* _Exercise prompt_: With pictures left out, set down exactly the lines from the line containing "Task: Click the 10-star rating bar" through the last line of the data.

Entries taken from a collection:
· · · · ·

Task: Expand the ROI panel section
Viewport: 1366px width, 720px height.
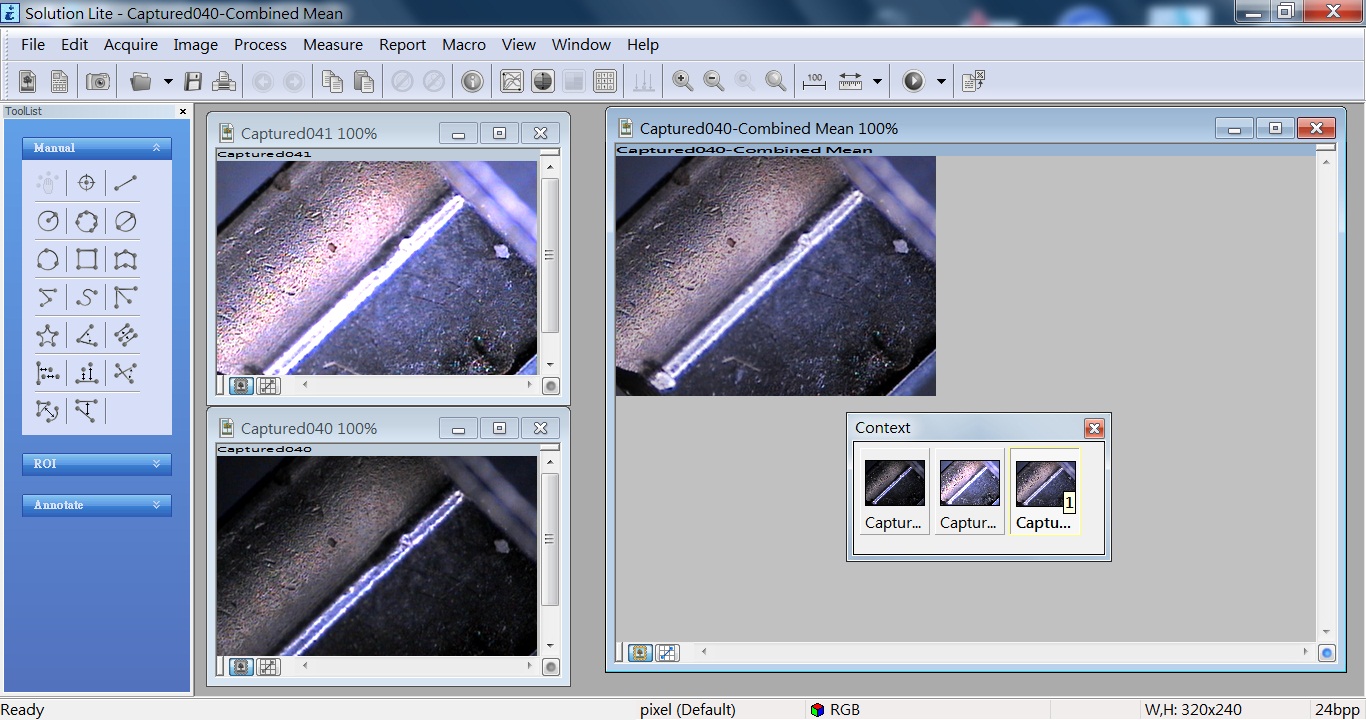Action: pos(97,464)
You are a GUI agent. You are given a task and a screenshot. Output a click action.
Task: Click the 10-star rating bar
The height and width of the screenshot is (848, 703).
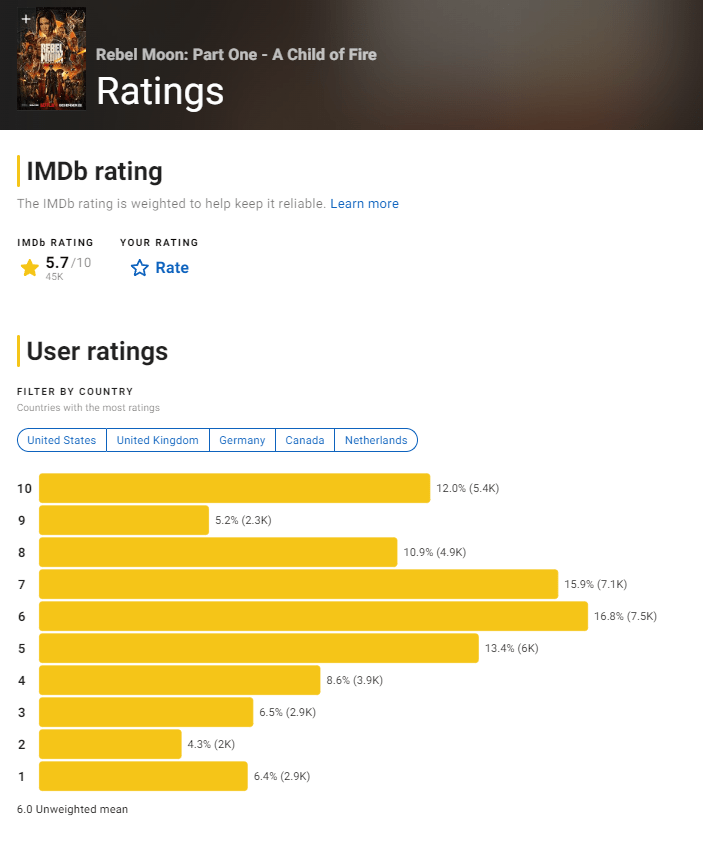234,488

· · · · ·

* _Answer to the exercise_:
Task: Click the 10-star rating bar
The height and width of the screenshot is (848, 703).
234,488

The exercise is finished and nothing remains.